Pyörre House is a steel-framed single-storey detached house built for the Lohja Housing Fair in 2021. The building has 227 m² of floor space and the primary construction is made of steel. The house has been designed and constructed to embrace low carbon circular principles and strategies, of all the materials used on the project, it is made up of 22.1% recycled, 15.3% renewable and 62.6% non-renewable materials. The design team carefully mapped the use of materials and building components for the project, exploring ways in which the building could retain its value and usefulness over the long term.
An evaluation of the building was carried out during the design and construction phases, before taking the building into use. At the time of the evaluation, there were no official methods for assessing the circular economy of buildings and there were few methods in Europe that were suitable for a quantitative assessment of circularity. Therefore, the assessment of circularity was based on a combination of three complementary assessment methods: EU´s Level(s)1, German DGNB2 and the Building Circularity Tool of OneClickLCA software, with this combined method, it was possible to quantify both climate burdens (carbon footprint) and potential climate benefits (carbon handprint).
Assessment for the ease of disassembly and for the utilisation of disassembled products and materials has been made based on design documents. Although the utilization would take place in the future, its potential has conservatively been estimated according to today’s practices. For example, the load bearing frame made up of steel, gluelam and timber parts are attached to each other with screws and attachment plates and within the assessment of the utilisation potential of these building parts, opportunities were identified for the reuse of components, the recycling of steel and energy recovery of wood.
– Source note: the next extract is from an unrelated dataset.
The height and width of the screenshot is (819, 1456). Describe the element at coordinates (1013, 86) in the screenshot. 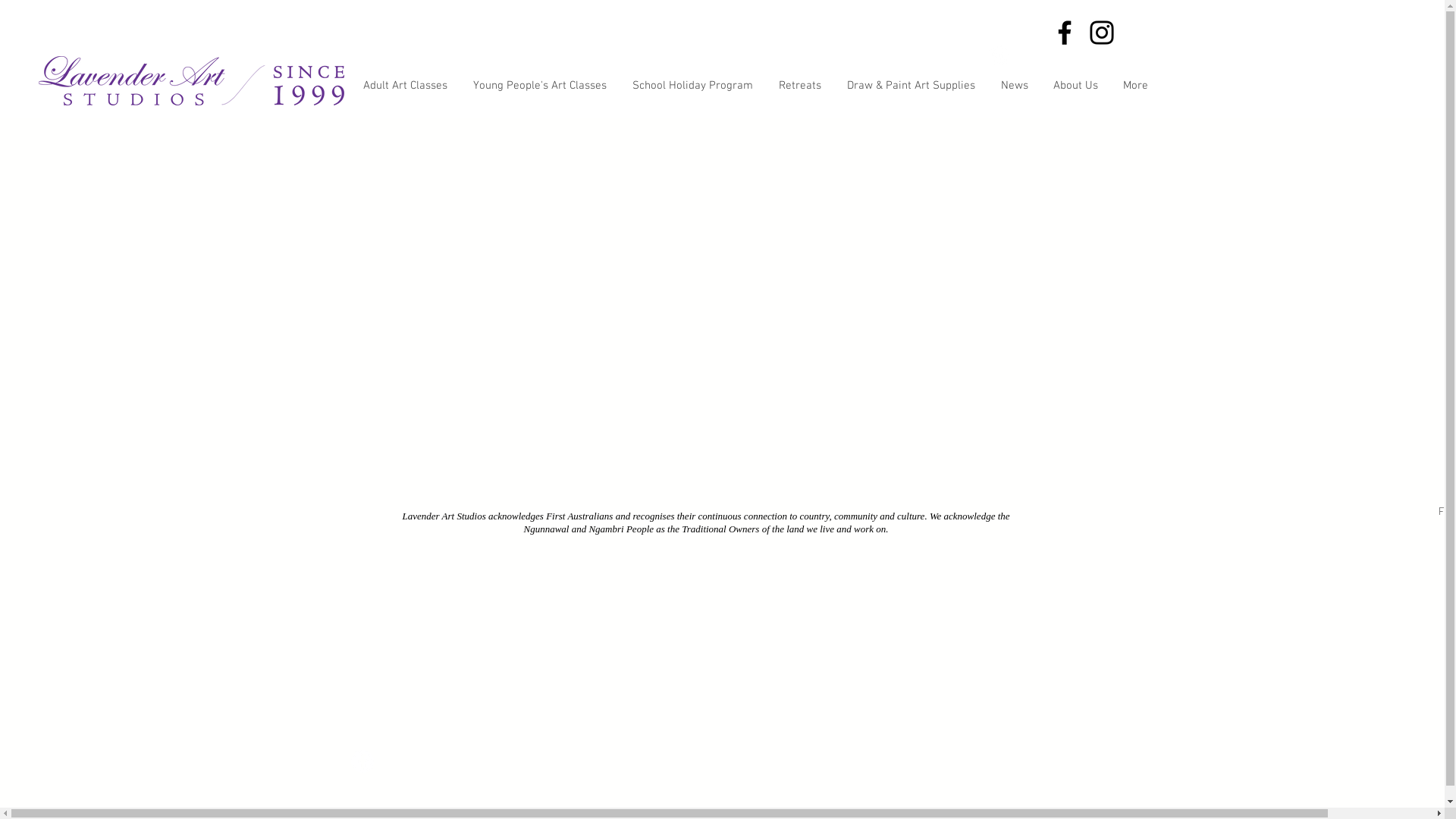

I see `'News'` at that location.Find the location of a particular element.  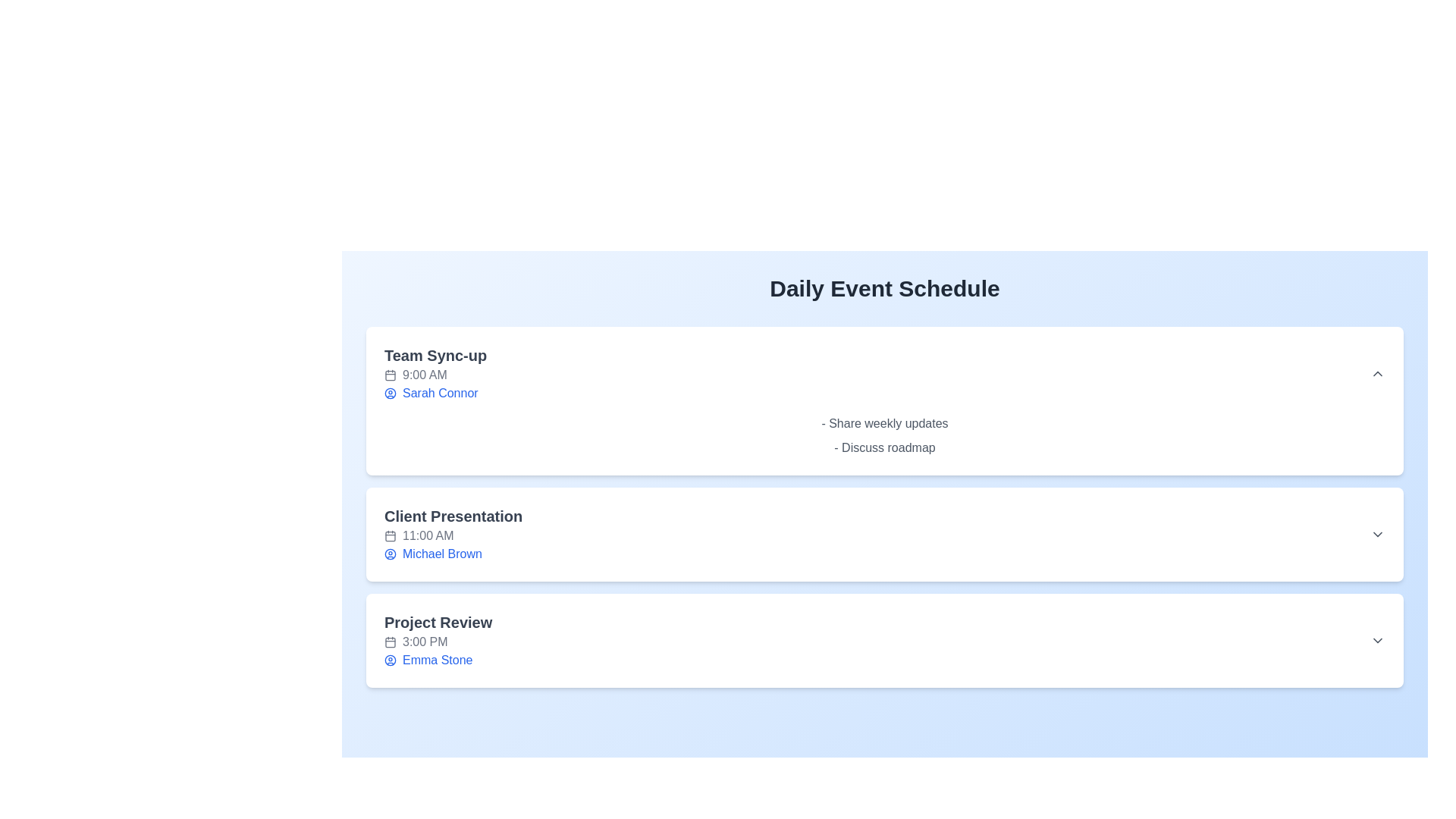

The project has been included within the Ministry of the Environment’s low carbon construction pilot programme, specifically created to develop a set of suitable criteria through which buildings of all types (including residential) could assess its carbon footprint and carbon handprint, where carbon handprint is the positive actions taken to have a positive impact on the climate — the opposite of footprint. The carbon handprint of the building is almost as high as its carbon footprint. This is due to the good recyclability potential of the chosen building materials, especially regarding steel components.